→ **Dokumenttext**
● ● ●

Sofortige Freilassung des Menschenrechtsverteidigers Günal Kurşun

Zur Festnahme von Professor Dr. Günal Kurşun erklärt Luise:

Ich bin in großer Sorge um Günal Kurşun und fordere seine sofortige Freilassung. Er wurde zynischerweise bei einem Menschenrechtsworkshop in Istanbul verhaftet. Mit ihm festgenommen wurden acht weitere Menschenrechtsverteidiger*innen, darunter auch die Generalsekretärin von Amnesty International Türkei, Idil Eser, und 2 Trainer*innen, darunter ein Deutscher.

Allen Inhaftierten wurde entgegen des türkischen Rechts länger als 24 Stunden der Kontakt zu Angehörigen und einem Anwalt verweigert.

Ich habe für Herrn Dr. Kurşun eine Patenschaft im Rahmen des „Parlamentarier schützen Parlamentarier“-Programms des Deutschen Bundestags übernommen. Anfang des Jahres habe ich ihn in der Türkei getroffen und stehe in engem persönlichem Austausch zu ihm.

● ● ●

→ **Angezeigte Daten**
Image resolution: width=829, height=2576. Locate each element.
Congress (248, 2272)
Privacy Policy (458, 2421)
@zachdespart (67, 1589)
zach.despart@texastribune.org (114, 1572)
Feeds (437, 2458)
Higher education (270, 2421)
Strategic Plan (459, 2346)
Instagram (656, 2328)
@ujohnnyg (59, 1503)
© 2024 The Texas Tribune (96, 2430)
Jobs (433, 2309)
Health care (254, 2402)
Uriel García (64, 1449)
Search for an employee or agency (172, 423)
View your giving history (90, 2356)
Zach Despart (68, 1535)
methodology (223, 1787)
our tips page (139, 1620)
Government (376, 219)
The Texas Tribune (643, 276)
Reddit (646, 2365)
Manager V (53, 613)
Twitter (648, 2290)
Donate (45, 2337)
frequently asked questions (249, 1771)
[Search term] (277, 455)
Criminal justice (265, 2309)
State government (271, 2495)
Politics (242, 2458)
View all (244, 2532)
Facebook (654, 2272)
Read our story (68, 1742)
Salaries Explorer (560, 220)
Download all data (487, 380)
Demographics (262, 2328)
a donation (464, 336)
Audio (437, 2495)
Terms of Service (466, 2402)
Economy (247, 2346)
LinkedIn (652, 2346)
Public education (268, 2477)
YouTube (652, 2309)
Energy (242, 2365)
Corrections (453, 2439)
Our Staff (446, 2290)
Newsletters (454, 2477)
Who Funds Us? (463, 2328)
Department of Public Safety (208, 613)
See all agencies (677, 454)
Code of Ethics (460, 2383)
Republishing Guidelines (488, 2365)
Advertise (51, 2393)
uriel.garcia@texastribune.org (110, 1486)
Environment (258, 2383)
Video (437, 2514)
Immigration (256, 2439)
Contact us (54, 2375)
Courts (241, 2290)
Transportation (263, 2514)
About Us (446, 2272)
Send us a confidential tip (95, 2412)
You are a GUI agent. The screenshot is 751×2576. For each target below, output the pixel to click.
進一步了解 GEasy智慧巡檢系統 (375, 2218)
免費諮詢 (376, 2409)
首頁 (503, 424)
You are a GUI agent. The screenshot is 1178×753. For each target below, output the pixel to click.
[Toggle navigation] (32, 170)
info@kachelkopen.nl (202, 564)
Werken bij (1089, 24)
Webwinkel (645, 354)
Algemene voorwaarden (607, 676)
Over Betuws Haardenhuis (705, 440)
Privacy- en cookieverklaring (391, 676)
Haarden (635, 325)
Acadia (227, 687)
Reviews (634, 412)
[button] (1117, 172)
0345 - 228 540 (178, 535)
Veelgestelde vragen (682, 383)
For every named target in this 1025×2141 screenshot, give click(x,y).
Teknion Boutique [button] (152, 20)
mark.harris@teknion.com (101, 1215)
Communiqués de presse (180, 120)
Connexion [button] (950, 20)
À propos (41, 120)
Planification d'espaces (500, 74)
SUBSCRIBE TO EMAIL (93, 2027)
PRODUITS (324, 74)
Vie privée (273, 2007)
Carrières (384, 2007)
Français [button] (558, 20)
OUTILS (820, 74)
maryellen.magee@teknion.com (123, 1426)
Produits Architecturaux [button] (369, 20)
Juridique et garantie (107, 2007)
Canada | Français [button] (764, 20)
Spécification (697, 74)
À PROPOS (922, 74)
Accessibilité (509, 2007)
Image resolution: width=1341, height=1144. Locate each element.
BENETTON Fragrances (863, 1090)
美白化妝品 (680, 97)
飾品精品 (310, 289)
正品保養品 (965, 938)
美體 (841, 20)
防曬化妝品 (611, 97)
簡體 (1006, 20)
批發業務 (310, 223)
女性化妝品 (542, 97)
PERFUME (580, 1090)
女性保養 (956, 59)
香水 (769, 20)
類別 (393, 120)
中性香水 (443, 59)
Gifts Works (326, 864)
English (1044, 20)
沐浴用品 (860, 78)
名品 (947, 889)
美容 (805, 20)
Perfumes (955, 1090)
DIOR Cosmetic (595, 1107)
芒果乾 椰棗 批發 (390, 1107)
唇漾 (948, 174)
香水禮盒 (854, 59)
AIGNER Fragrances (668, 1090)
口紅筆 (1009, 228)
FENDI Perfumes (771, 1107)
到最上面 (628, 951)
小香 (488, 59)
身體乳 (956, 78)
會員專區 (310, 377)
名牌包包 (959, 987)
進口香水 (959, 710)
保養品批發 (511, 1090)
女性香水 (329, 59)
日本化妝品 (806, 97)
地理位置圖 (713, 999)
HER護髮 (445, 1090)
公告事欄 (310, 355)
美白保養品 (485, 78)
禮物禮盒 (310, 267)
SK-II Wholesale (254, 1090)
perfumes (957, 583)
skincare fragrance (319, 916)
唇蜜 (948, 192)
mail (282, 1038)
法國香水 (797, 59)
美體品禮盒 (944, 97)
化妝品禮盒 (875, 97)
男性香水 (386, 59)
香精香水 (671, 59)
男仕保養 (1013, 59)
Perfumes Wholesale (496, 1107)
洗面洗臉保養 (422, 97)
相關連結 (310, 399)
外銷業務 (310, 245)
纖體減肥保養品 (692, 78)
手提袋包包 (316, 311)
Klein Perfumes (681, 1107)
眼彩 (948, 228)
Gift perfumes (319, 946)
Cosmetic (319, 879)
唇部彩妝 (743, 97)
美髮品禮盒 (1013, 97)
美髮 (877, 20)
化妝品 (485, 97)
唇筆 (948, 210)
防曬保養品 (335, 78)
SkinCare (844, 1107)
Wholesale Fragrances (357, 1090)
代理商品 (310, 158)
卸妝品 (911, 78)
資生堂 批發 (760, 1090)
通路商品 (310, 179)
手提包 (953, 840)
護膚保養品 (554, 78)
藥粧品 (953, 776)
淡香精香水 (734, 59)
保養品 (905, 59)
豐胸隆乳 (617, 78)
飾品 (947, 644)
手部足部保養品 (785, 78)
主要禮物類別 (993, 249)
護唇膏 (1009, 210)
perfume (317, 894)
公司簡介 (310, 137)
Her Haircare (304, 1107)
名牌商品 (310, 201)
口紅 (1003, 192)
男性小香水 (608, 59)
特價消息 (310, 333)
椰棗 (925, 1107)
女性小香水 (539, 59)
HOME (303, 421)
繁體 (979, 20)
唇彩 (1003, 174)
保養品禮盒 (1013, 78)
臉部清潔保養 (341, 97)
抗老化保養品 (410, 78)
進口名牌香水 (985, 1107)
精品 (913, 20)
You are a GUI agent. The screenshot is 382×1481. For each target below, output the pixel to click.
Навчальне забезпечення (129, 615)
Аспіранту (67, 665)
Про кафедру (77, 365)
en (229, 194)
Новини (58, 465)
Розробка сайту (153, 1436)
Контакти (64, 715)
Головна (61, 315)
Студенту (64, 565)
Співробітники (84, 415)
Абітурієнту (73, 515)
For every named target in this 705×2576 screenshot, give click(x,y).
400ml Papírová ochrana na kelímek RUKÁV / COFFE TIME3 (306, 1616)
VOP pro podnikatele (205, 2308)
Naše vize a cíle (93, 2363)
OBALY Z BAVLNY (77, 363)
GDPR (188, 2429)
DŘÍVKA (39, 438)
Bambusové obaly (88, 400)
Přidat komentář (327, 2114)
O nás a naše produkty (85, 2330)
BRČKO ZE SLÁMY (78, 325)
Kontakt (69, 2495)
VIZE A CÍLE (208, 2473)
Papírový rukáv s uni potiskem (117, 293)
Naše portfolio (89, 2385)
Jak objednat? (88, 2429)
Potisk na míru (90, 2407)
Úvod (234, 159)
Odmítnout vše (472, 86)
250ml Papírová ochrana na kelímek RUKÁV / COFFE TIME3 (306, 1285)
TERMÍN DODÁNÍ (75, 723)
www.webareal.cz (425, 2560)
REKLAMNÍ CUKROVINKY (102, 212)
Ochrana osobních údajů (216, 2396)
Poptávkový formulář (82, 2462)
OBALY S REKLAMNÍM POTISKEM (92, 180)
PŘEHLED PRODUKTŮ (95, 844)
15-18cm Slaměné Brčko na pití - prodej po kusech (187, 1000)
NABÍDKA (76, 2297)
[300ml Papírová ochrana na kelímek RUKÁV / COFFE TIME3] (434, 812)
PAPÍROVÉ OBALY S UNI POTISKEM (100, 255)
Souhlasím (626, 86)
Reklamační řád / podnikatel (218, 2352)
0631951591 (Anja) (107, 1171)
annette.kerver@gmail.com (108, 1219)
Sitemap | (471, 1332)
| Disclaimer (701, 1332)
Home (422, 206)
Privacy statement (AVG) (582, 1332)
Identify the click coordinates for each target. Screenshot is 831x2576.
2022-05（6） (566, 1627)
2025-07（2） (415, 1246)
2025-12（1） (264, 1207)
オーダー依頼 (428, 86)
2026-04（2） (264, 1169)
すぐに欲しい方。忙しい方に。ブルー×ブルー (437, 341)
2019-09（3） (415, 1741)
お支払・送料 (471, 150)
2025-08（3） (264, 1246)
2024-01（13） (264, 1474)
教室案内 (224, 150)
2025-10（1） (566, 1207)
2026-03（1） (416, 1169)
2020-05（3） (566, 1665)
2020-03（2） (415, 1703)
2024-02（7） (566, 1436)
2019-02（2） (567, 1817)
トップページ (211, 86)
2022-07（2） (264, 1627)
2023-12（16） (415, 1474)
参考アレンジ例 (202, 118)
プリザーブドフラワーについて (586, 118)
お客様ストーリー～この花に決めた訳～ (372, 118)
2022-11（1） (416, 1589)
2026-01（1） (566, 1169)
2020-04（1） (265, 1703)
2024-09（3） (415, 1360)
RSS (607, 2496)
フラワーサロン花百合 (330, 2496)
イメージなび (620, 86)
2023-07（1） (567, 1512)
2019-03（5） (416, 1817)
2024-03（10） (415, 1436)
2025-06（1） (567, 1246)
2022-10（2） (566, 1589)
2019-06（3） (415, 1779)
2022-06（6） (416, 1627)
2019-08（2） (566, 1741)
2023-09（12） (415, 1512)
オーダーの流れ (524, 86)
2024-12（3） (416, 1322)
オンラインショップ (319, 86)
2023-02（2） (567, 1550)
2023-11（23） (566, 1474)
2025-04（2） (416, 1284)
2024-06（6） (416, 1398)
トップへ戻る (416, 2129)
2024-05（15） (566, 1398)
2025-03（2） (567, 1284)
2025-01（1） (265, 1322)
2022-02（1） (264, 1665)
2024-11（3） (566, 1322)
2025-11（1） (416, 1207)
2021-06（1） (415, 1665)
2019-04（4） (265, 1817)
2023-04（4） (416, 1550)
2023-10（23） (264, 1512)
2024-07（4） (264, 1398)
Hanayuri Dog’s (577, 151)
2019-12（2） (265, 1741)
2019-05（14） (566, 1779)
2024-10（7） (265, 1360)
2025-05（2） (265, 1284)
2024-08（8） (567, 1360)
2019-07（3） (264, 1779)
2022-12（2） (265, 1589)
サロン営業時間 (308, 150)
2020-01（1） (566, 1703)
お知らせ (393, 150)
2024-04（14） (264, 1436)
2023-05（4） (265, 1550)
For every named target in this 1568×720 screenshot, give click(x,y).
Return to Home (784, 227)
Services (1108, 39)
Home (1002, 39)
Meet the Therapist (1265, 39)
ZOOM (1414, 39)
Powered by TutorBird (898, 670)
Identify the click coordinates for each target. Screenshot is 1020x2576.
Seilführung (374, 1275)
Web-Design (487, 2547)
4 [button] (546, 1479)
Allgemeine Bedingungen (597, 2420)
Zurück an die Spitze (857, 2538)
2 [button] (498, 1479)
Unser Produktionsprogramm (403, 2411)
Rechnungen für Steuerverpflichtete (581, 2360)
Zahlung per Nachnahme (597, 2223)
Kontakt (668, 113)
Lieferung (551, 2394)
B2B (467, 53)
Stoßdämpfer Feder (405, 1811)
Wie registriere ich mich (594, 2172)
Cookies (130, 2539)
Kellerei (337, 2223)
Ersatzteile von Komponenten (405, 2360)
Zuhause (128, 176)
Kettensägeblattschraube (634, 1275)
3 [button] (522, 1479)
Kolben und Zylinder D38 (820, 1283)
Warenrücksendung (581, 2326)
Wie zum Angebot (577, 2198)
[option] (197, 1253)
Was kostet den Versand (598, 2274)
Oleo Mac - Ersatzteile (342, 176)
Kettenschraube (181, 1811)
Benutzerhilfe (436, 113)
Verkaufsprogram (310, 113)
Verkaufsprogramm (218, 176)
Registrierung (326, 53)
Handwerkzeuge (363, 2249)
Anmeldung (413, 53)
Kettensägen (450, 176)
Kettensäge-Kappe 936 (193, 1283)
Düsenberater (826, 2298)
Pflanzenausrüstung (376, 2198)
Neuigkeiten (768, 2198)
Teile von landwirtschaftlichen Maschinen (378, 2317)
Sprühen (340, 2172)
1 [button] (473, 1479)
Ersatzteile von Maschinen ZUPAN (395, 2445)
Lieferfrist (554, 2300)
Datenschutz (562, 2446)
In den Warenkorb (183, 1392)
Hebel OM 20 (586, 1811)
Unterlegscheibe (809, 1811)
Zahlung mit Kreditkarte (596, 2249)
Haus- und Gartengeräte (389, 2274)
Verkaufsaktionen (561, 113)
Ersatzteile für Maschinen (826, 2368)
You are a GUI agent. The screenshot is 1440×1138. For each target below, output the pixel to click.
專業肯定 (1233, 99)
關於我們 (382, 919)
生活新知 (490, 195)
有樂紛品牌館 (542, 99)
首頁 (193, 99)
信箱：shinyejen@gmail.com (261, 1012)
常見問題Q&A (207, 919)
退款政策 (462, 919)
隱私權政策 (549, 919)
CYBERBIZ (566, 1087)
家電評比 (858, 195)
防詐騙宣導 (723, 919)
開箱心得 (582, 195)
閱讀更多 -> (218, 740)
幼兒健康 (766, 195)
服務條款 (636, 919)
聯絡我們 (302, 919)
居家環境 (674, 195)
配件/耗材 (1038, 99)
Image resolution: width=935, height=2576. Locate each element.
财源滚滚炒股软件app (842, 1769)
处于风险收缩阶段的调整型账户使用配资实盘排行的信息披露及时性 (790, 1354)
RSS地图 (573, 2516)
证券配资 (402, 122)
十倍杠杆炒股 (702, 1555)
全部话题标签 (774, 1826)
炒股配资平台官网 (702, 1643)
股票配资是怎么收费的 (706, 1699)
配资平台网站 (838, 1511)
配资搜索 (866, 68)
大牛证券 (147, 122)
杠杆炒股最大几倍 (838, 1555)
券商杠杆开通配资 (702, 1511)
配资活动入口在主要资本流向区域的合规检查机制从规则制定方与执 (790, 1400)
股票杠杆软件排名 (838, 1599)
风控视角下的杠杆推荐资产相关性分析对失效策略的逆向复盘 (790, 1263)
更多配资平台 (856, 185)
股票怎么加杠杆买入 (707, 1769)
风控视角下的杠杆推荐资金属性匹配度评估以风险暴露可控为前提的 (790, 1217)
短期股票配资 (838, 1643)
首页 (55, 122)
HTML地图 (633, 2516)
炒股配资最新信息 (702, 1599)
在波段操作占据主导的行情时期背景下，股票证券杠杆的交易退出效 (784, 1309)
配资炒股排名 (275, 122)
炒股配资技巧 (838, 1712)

● ● ●

→ **Aufgaben bearbeiten**
• a. Nenne alle Personen, die in der Erklärung zur Festnahme von Günal Kurşun mit Namen genannt werden.
• b. Setze die Erklärung zur Festnahme von Günal Kurşun im Anschluss an ihren letzten Satz fort.
Die Daten stammen aus einer anderen Quelle.

→ **Lösungen**
• a. Günal Kurşun, Luise, Idil Eser

• b.
Günal Kurşun hat sich über viele Jahre als engagierter Menschenrechtsverteidiger verdient gemacht. Er ist Mitglied und Mitbegründer der türkischen Sektion von Amnesty International und Vorsitzender der “Human Rights Agenda Association“ (HRAA, Insan Hakları Gűndemi Derneği). Herr Kurşun war als Juraprofessor an der Çukurova Universität in Adana tätig bis er wie Tausende andere gleich nach Erlass des Notstandsdekretes 675 Ende Oktober 2016 entlassen wurde – ohne Nennung von Gründen. Seit dem 22. Mai 2017 wird ihm jetzt in Adana der Prozess gemacht, den ich als Abgeordnete eng begleitet und beobachtet habe. Ihm wird vorgeworfen „Propaganda in Pressemitteilungen und Kolumnen zu machen“. Hintergrund ist seine Arbeit als Kolumnist für die Zeitung „Today’s Zaman“ – einer von rund 150 seit dem Putschversuch geschlossenen Medien in der Türkei.

Ich erwarte von der Bundeskanzlerin, dass sie sich bei dem Zusammentreffen mit dem türkischen Präsidenten Erdogan im Rahmen des G-20 Gipfels für die Freilassung des Menschenrechtsverteidigers Günal Kurşun einsetzt.